Windows Schannel (WinShock) vulnerability affects every Windows user in the world

Microsoft just reported and released a patch to a vulnerability (CVE-2014-6321) on November 11, 2014 that affects every single Microsoft Windows user in the entire world. CVE-2014-6321, commonly known as the WinShock vulnerability, has the potential to be as catastrophic as Heartbleed for Microsoft users. After all, there are over 1 billion Windows PCs in the world today.


What is and isn’t affected?

Every supported Microsoft operating system and software on this list should be patched immediately. This includes both servers and workstations. Because the vulnerability affects a user’s operating system, it has the potential to allow attackers to compromise most applications on your computer.

Apple OS, Linux, UNIX, and BSD systems aren’t affected by this vulnerability, and neither are applications that use other SSL libraries, such as Chrome, Firefox, and Safari.

What should I do?

5 words: Patch your Windows OS immediately.
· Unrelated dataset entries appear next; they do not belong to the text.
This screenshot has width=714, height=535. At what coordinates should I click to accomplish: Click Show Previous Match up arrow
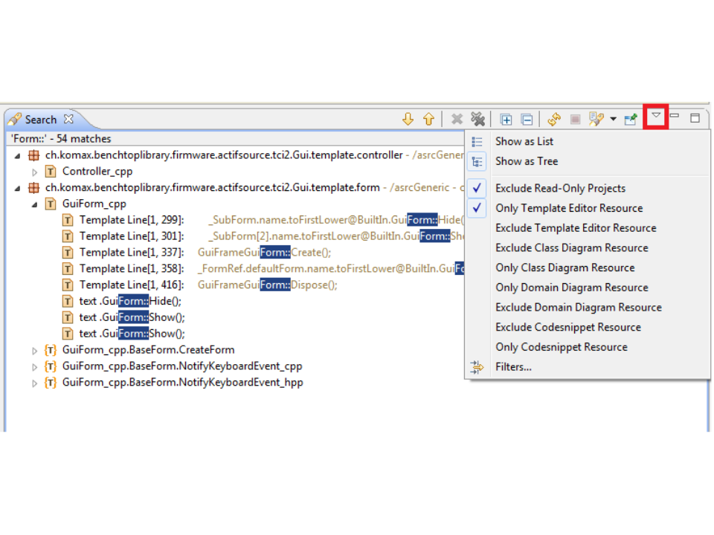click(x=428, y=119)
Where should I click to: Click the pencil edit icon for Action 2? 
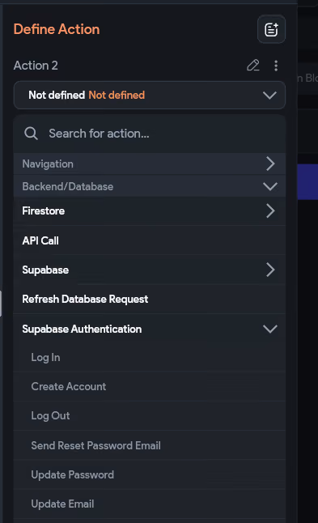[x=253, y=66]
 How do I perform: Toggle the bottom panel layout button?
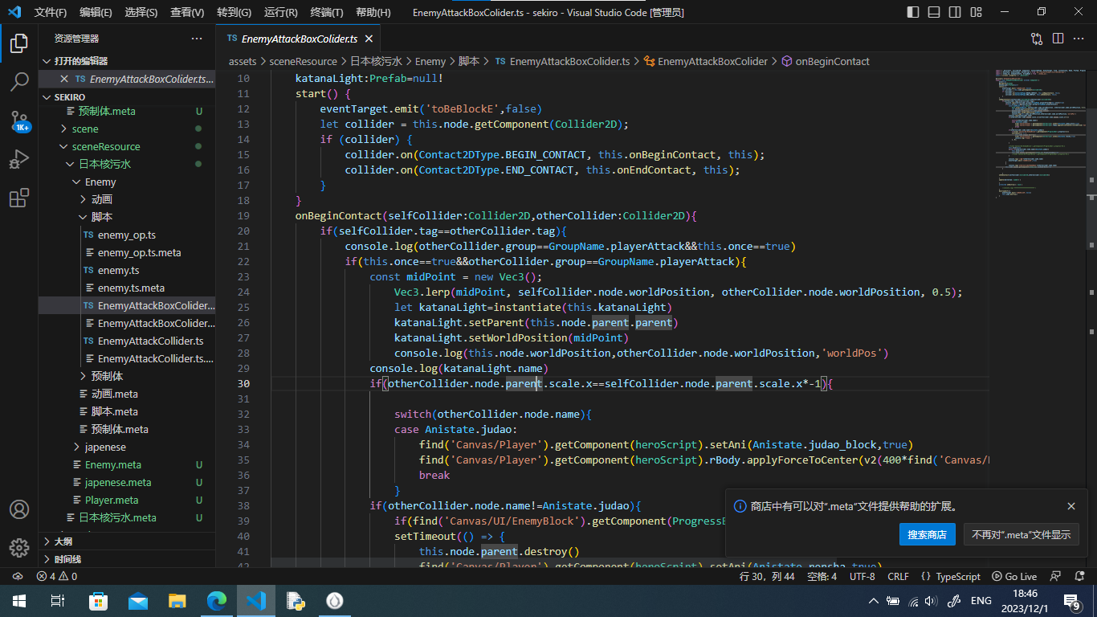click(x=933, y=12)
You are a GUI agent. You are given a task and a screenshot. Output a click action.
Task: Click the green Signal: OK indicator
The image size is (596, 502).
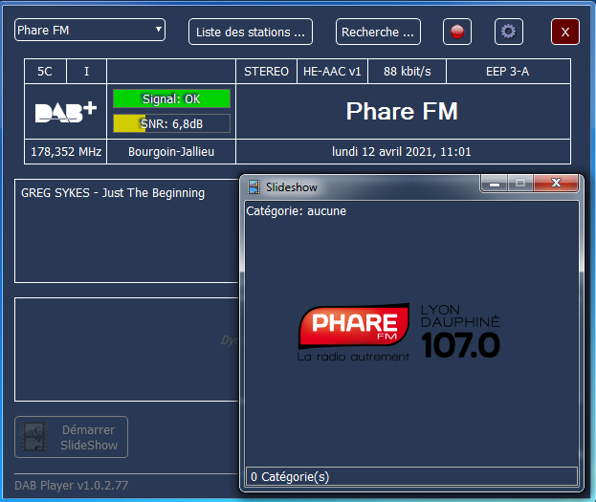pos(171,98)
This includes all supported versions of Windows OS, such as: Microsoft Windows Server 2003 SP2, Windows Vista SP2, Windows Server 2008 SP2 and R2 SP1, Windows 7 SP1, Windows 8, Windows 8.1, Windows Server 2012 Gold and R2, and Windows RT Gold and 8.1.

11/20/14 UPDATE: On November 18, 2014, Microsoft launched a second patch for WinShock because a small number of Microsoft customers experienced issues with the TLS cipher suites included in the original release. If you are currently running Windows Server 2008 R2 or Windows Server 2012 and installed the WinShock patch prior to November 18, make sure to install the second patch. For more information, see Microsoft’s Security TechCenter and support blog.

How does the vulnerability work?

As of right now, we don’t know how the vulnerability works. The vulnerability was identified in an internal audit performed by Microsoft who did not release the nature of the exploit to the public.

What we do know is, Schannel is Microsoft’s closed-source version of SSL and Microsoft has informed the public that there was a remote code execution vulnerability. This means an attacker could execute commands to gain control of any computer or server running an unpatched version of Windows OS.

How does this affect me as a SecurityMetrics customer?

Because there is no exploit for WinShock, remote vulnerability scanners can’t detect it…yet. But it’s only a matter of time. When an exploit for WinShock is released, SecurityMetrics will work to include a check for the vulnerability in its vulnerability scanning engine.

In the meantime, SecurityMetricsvulnerability scanners will give a warning to any business running Windows OS. We recommend you update any Windows OS immediately. If you have any questions, please contact SecurityMetrics support, 801.705.5700.


  1. How does the recommendation to "update immediately" align with PCI requirements to test all patches within test environments prior to releasing to production? This requirement always bothered me especially considering zero day vulnerabilities. What criteria is used to determine "sufficient testing?"

    1. A critical risk vulnerability does not override the requirement to test the patch before rolling it out into production. Our recommendation to patch Windows immediately really means: begin your patching process now.

      We do not recommend updating without testing the patch first. We have seen many organizations update a patch directly to production. The results of such rash decisions often result in either the server crashing, or worst, security holes being introduced into the environment.

      There is no specific requirement that outlines what constitutes "sufficient testing". For this specific patch sufficient testing should include, installing the patch in the test environment, then verify that all SSL services still work as expected (IIS, Mail, etc.) and that no other components of the overall environment are adversely affected.

      Critical patches, such as this one, need to be installed within 30 days. By beginning the patch process now, organizations can have the testing completed and patches rolled out well before this 30 day requirement.

  2. Administrators should also be aware of adverse affects of installing these patches on there web and SQL servers. Some IIS servers are reporting issues with TLS 1.2 negotiating properly, and others are reporting problems with SQL server performance.